Results of a newborn liver transplant program in the era of piggyback technique and extended donor criteria in Italy.

机构信息

General Surgery and Transplantation Unit, Polo Ospedaliero Interaziendale Trapianti (POIT), San Camillo-Forlanini General Hospital, Circ.ne Gianicolense 87, 00152, Rome, Italy.

出版信息

Updates Surg. 2011 Sep;63(3):191-200. doi: 10.1007/s13304-011-0096-1. Epub 2011 Jul 19.
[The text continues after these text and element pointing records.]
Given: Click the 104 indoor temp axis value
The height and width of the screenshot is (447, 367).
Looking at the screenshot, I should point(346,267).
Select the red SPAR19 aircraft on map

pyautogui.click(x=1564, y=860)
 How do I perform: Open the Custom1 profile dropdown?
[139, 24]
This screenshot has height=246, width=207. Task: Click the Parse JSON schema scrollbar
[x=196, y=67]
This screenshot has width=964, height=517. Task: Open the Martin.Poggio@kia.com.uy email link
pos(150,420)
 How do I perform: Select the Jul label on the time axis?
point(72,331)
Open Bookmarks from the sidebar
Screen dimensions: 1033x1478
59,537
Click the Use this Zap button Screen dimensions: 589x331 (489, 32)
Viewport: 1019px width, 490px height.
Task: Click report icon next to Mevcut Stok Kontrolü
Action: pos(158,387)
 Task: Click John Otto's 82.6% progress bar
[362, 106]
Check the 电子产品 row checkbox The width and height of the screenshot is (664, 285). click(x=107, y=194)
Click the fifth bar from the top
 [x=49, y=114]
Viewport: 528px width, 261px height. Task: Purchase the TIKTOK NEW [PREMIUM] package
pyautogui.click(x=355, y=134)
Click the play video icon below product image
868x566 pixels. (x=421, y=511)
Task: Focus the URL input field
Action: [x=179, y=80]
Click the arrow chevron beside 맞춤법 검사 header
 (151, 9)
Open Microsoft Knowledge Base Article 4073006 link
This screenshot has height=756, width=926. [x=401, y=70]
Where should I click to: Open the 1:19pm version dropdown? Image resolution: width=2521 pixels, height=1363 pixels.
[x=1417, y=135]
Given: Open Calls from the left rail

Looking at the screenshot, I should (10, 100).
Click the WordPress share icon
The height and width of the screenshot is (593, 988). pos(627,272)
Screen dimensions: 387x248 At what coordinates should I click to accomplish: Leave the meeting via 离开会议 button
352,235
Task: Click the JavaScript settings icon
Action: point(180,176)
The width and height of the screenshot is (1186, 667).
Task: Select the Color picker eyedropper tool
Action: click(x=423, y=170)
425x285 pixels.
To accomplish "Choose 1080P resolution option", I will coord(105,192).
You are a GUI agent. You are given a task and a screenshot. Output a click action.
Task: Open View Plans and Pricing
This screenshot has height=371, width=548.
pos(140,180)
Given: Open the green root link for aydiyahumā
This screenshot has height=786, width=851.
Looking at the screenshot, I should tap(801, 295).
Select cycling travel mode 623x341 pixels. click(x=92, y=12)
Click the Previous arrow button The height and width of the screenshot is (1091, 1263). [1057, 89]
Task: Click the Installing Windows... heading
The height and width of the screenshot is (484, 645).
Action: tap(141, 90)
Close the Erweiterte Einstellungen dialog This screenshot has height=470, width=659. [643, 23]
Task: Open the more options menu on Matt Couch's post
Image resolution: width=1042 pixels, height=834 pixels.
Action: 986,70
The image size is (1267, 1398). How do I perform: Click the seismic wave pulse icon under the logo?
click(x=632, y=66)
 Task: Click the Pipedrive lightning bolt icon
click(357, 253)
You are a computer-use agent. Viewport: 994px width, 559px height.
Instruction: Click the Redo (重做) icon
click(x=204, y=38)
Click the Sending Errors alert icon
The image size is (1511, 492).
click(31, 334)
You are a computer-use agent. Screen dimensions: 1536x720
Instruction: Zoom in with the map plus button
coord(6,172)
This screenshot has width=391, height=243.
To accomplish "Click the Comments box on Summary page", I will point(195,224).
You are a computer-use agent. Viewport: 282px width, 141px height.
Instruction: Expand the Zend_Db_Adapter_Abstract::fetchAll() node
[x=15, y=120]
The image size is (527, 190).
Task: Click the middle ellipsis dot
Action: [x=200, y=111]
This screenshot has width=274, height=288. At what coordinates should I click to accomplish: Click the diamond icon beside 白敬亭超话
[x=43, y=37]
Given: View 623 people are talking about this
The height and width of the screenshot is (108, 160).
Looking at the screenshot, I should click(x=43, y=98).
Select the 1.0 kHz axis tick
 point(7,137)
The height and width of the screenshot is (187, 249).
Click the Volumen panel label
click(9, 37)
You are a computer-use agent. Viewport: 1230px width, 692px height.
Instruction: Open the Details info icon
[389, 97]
DOI:10.1007/s13304-011-0096-1
PMID:21769698
Abstract

The aim of this study was to critically analyze the early and long-term results of a newborn liver transplantation (LTx) centre using piggyback technique (PT) without venovenous bypass and portocaval shunt in the era of extended criteria donors (ECDs). Between 2002 and 2010, a total of 229 LTx were performed in 225 patients, with the shortest as possible cold ischemia time (CIT) policy. The charts of the donors and recipients and the intraoperative data were retrospectively reviewed in order to define the feasibility of PT and surgical outcome, and long-term graft and patient survival. PT feasibility rate was 100%, with a median duration of surgery of 390 min (range 210-630) and median unit of packed RBC transfused intraoperatively of 1 U (range 1-10). Median CIT was 400 min (range 130-870), and median AST peak was 403 mmol/L (range 48-16,900). ECDs graft rate was 85%. Over all primary dysfunction and non-function (PNF) rates were 7.4 and 2.2%, respectively and increased with graft steatosis >30% (P < 0.004). Mortality, morbidity, re-operation and re-LTx rates were 4.4, 25, 6.1 and 1.3%, respectively, and median hospital stay was 18 days (range 8-150). On the long term, graft and patient 5-year overall survival were 72 and 74%, respectively, and re-LTx rate was 0.4%. Survival was significantly affected by recipient HCV-Ab seropositive status (67 vs. 85%, P = 0.023). Liver transplantation can be performed with low morbidity and mortality rates, despite ECDs. PT is a safe and effective procedure that, combined with short CIT, entailed prompt early functional recovery of the grafts and positive long-term results.

摘要

本研究旨在批判性分析在使用扩展标准供体(ECD)的时代,使用背驮式技术(PT)不进行静脉-静脉旁路和门腔分流的新生儿肝移植(LTx)中心的早期和长期结果。2002 年至 2010 年,共对 225 例患者中的 229 例进行了 LTx,采用尽可能短的冷缺血时间(CIT)策略。回顾供体和受者的图表以及术中数据,以确定 PT 的可行性和手术结果以及长期移植物和患者存活率。PT 的可行性率为 100%,手术时间中位数为 390 分钟(范围 210-630),术中输注的浓缩红细胞单位中位数为 1U(范围 1-10)。中位 CIT 为 400 分钟(范围 130-870),AST 峰值中位数为 403mmol/L(范围 48-16900)。ECD 移植物使用率为 85%。所有原发性功能障碍和无功能(PNF)率分别为 7.4%和 2.2%,且随着移植物脂肪变性>30%而增加(P<0.004)。死亡率、发病率、再次手术和再次 LTx 率分别为 4.4%、25%、6.1%和 1.3%,中位住院时间为 18 天(范围 8-150)。长期来看,移植物和患者 5 年总生存率分别为 72%和 74%,再次 LTx 率为 0.4%。受者 HCV-Ab 阳性状态显著影响生存率(67%比 85%,P=0.023)。尽管使用 ECD,但 LTx 仍可实现低发病率和死亡率。PT 是一种安全有效的方法,与短 CIT 相结合,导致移植物早期功能迅速恢复,并获得积极的长期结果。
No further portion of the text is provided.